Estado do Rio de Janeiro – O Tribunal de Justiça do Estado do Rio de Janeiro (TJRJ) negou o recurso apresentado pela defesa do ex-vereador Dr. Jairinho, que tentava anular o julgamento que o condenou a 43 anos, nove meses e 20 dias de prisão pela tortura e morte do menino Henry Borel.

O recurso questionava uma decisão da 7ª Câmara Criminal que havia rejeitado o pedido para transferir o julgamento para outra cidade. Segundo a defesa, a ampla repercussão do caso na imprensa poderia comprometer a imparcialidade dos jurados.

Ao analisar o pedido, a segunda vice-presidente do TJRJ, desembargadora Maria Angélica Guerra Guedes, concluiu que não foram apresentados elementos capazes de demonstrar qualquer ilegalidade na decisão anterior, mantendo a validade do julgamento.

Pai de Henry e assistente de acusação ao lado do Ministério Público, Leniel Borel afirmou que a decisão reforça que não havia motivos para retirar o júri da capital.

“É mais uma decisão que reconhece que não existiam elementos concretos para retirar o julgamento do seu juízo natural.

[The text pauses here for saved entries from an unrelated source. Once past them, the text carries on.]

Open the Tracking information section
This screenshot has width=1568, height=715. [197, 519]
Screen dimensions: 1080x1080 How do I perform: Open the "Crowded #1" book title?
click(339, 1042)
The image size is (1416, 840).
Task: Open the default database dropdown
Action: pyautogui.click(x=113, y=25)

A ampla repercussão do Caso Henry é consequência da gravidade do que aconteceu com uma criança de apenas 4 anos. Continuarei acompanhando cada recurso com responsabilidade, firmeza e respeito às instituições. Minha luta é para que nenhuma manobra processual apague a verdade, a memória do meu filho e a necessidade de Justiça”, declarou.

Henry Borel morreu em 8 de março de 2021, aos 4 anos. À época, ele morava com a mãe, Monique Medeiros, e o padrasto, Dr. Jairinho.

O julgamento, realizado em junho deste ano, durou 11 dias e é considerado o mais longo da história do Judiciário fluminense. Dr. Jairinho foi condenado pelos crimes de tortura e homicídio. Já Monique Medeiros teve a acusação de homicídio doloso desclassificada para homicídio culposo e recebeu perdão judicial. Ela foi condenada a um ano e quatro meses de prisão por omissão em relação à tortura sofrida pelo filho, pena considerada cumprida em razão do período em que permaneceu presa preventivamente.